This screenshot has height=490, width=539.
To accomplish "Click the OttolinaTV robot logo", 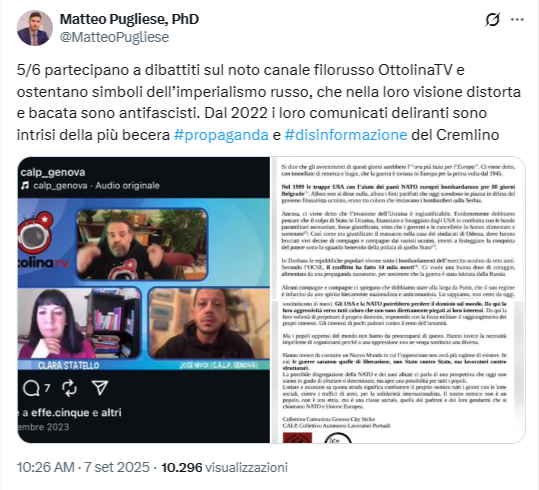I will pos(36,235).
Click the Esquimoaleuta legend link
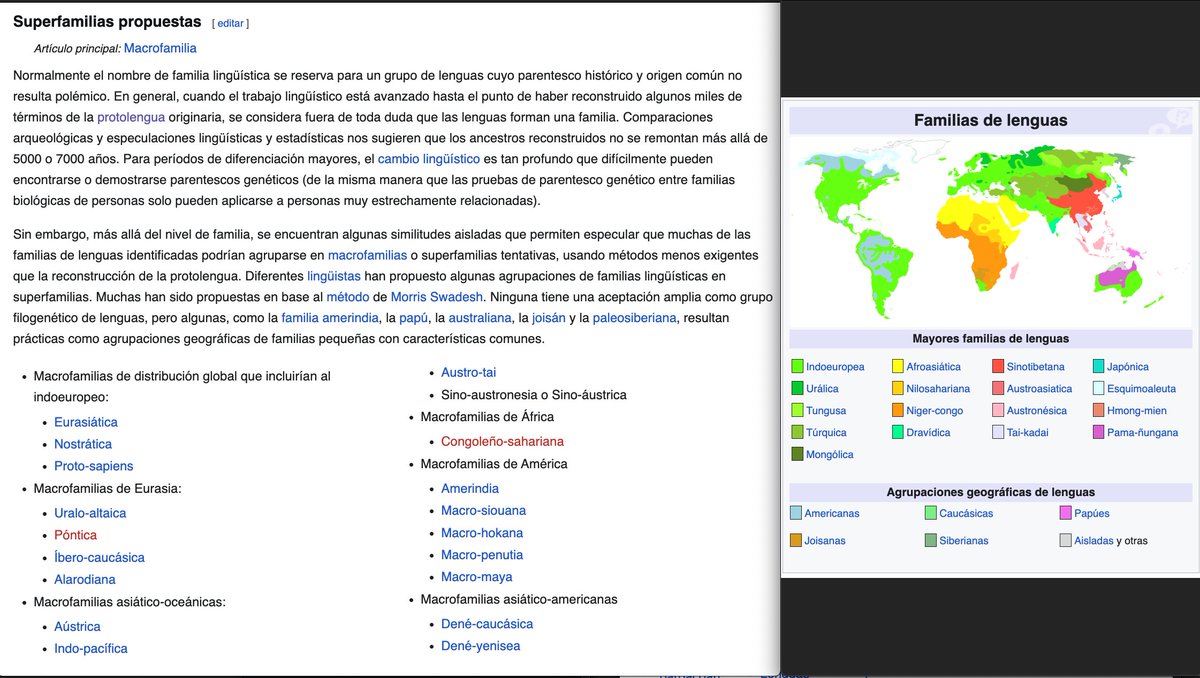1200x678 pixels. 1142,389
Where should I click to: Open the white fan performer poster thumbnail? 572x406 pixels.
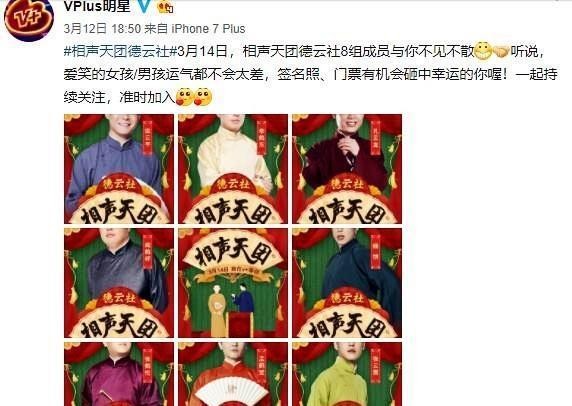(x=233, y=374)
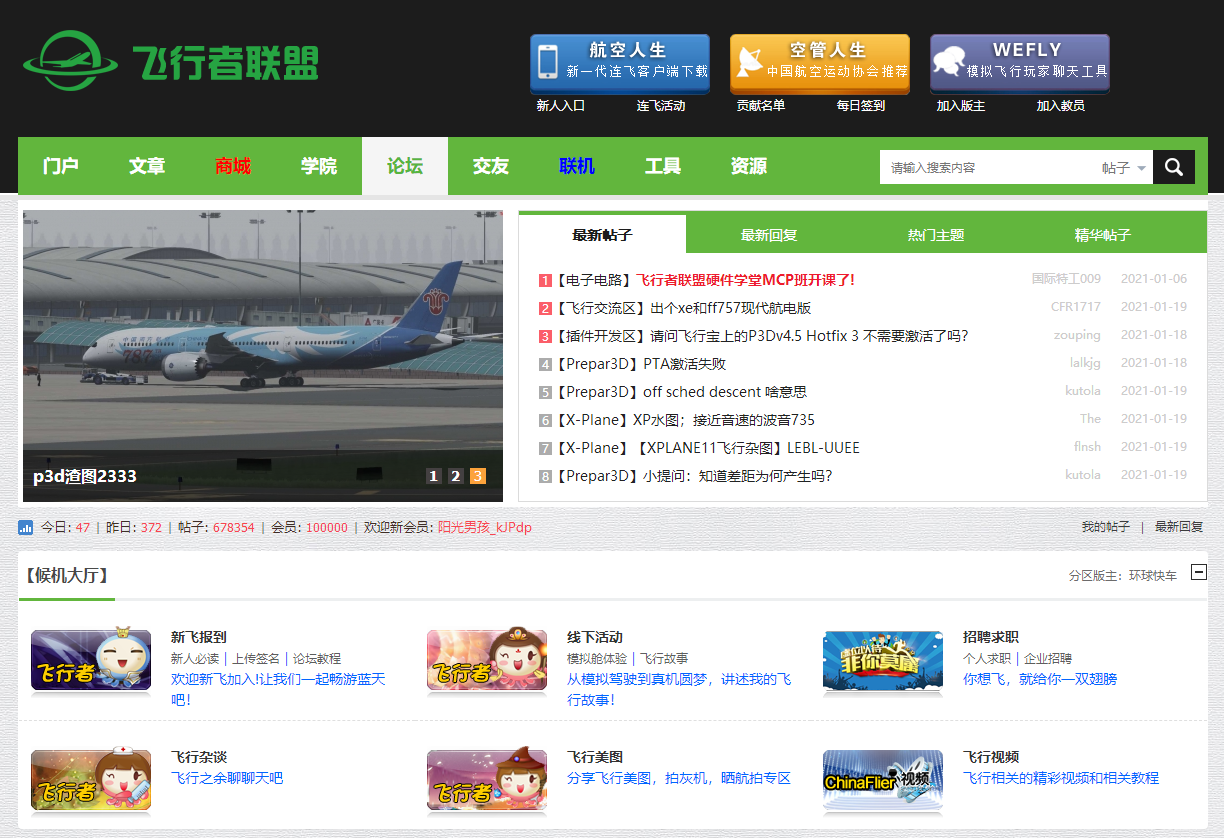
Task: Collapse the 候机大厅 section
Action: 1198,573
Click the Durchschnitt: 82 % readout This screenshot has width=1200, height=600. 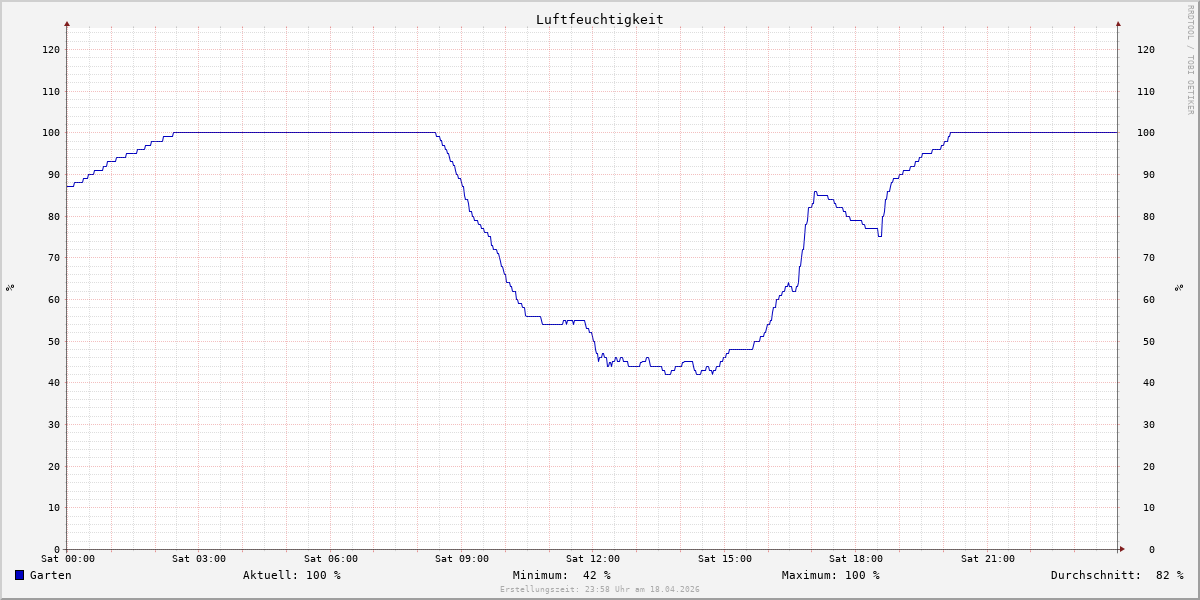tap(1116, 575)
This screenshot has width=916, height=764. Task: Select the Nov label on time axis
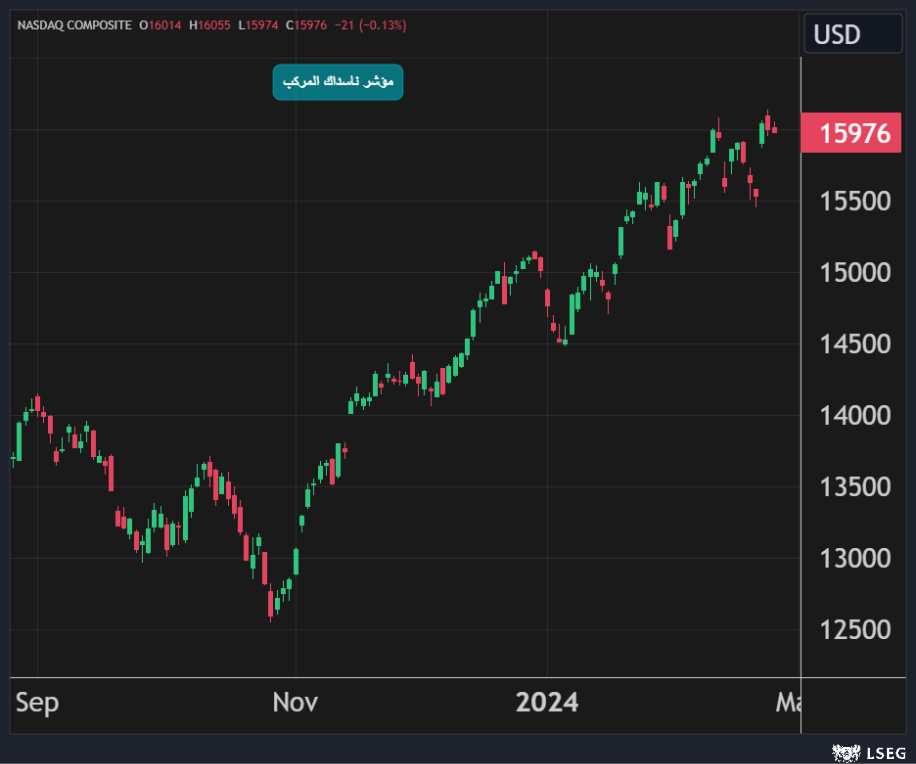click(x=295, y=703)
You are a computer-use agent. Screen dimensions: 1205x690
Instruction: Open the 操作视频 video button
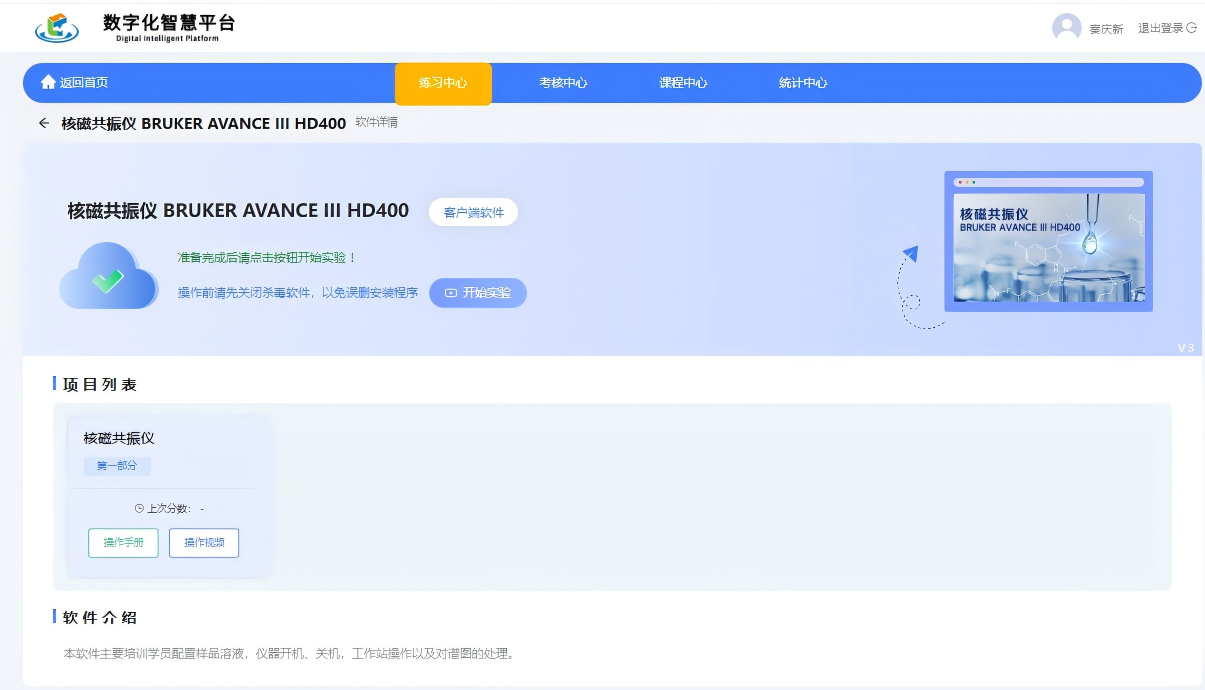coord(204,543)
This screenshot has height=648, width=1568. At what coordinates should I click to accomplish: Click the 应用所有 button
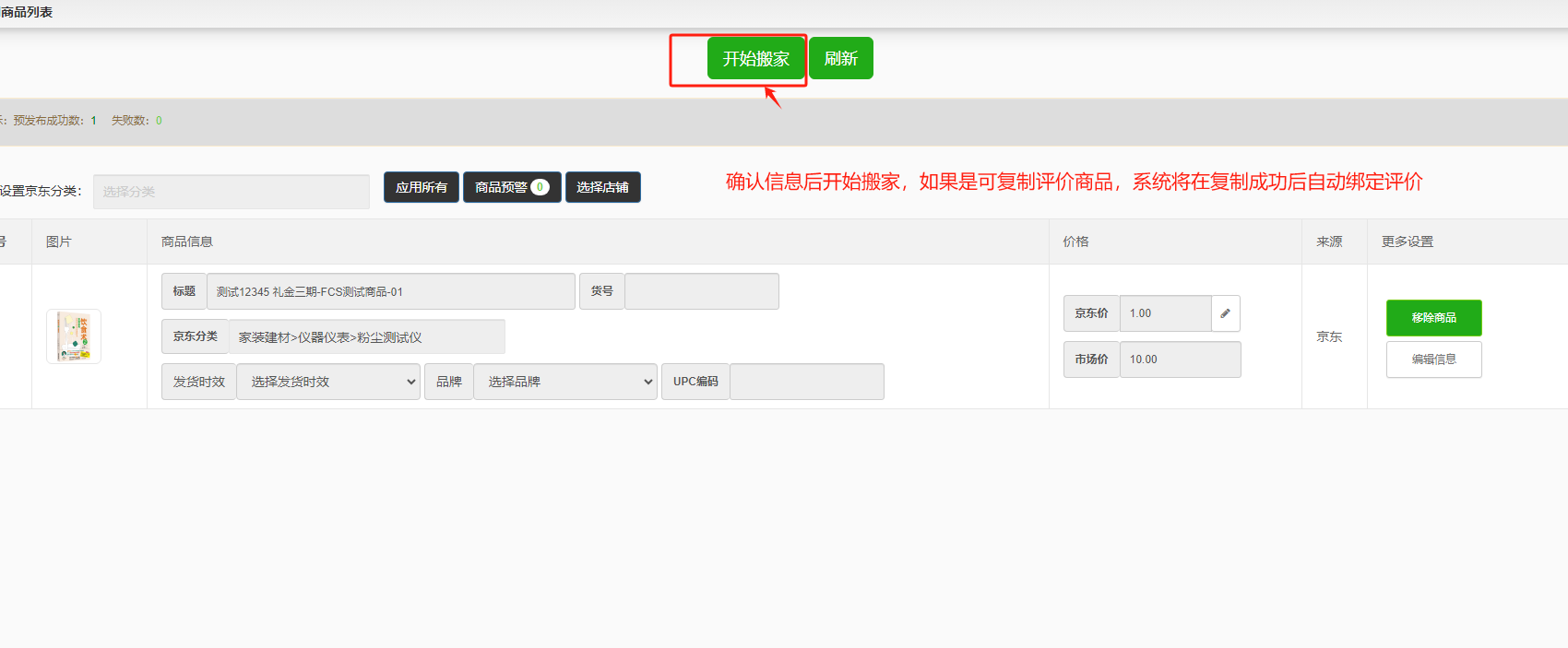(421, 187)
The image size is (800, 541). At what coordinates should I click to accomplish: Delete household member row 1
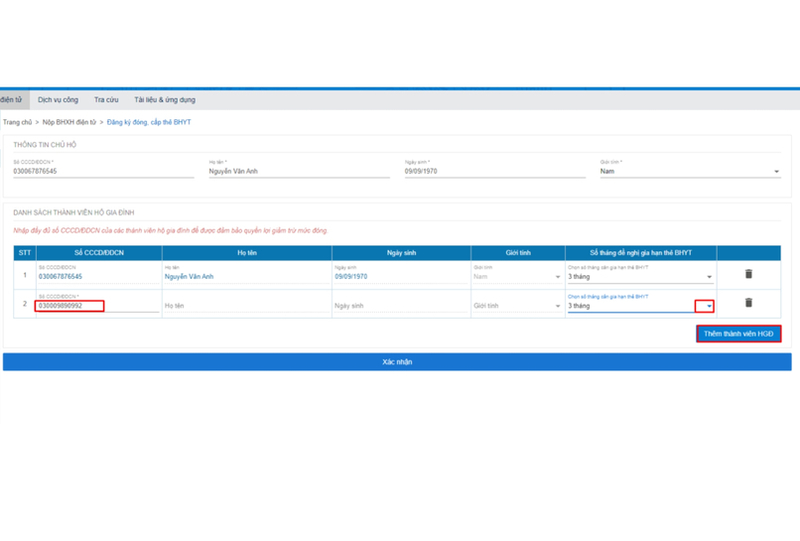coord(748,274)
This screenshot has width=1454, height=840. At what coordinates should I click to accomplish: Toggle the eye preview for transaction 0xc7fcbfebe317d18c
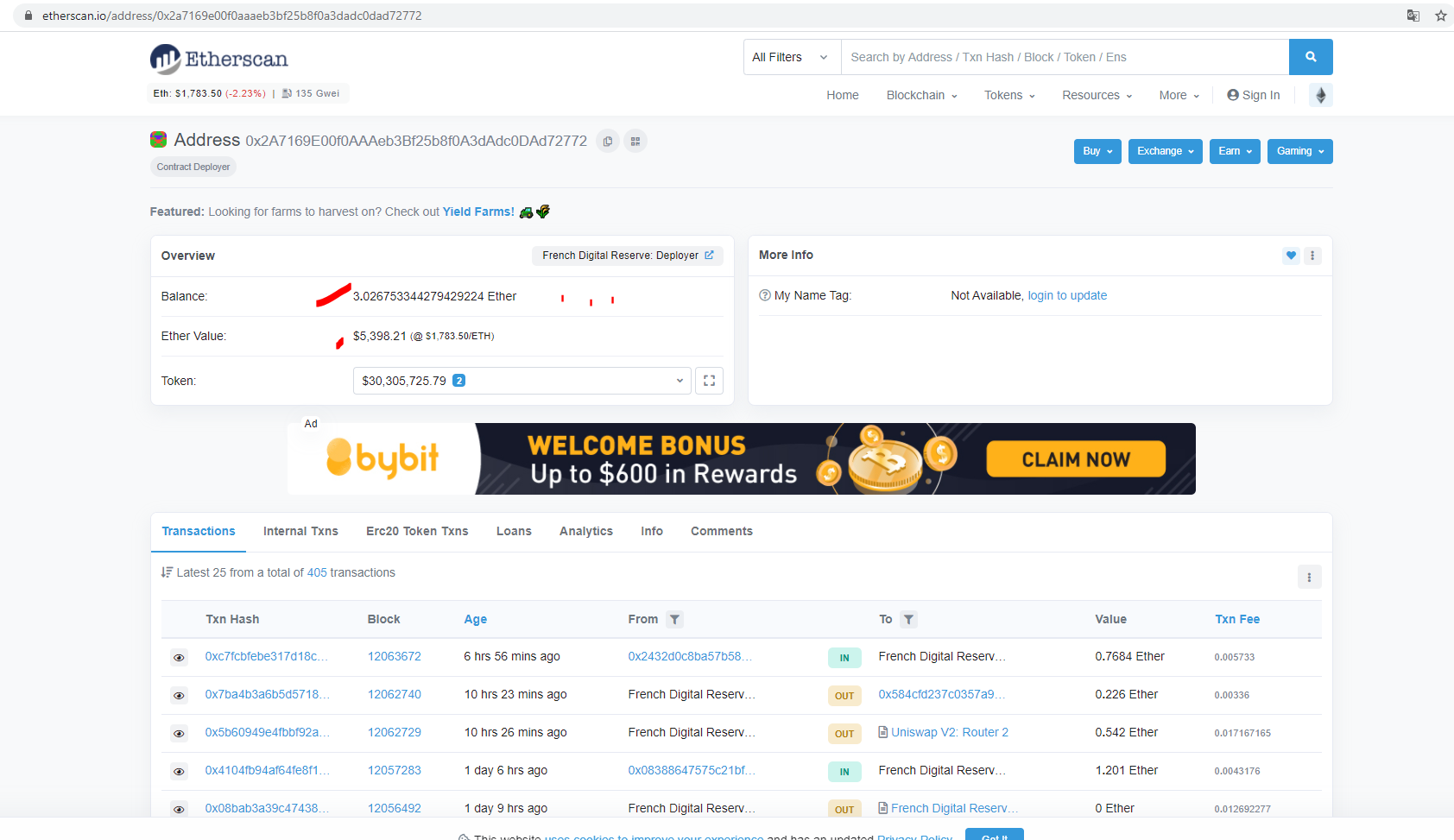(x=179, y=658)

+++

● **Exercise instructions**
Repeat the lines from the one containing "This screenshot has height=648, width=1568." through the last line, replacing "coordinates" with "location" and changing nothing else. Leave the pictures out.

● **Output for this task**
This screenshot has height=648, width=1568. At what location should I click to accomplish: Click the 应用所有 button
(421, 187)
The image size is (800, 541). At what location should I click to accomplish: Delete household member row 1
coord(748,274)
This screenshot has width=1454, height=840. At what location should I click to accomplish: Toggle the eye preview for transaction 0xc7fcbfebe317d18c
(x=179, y=658)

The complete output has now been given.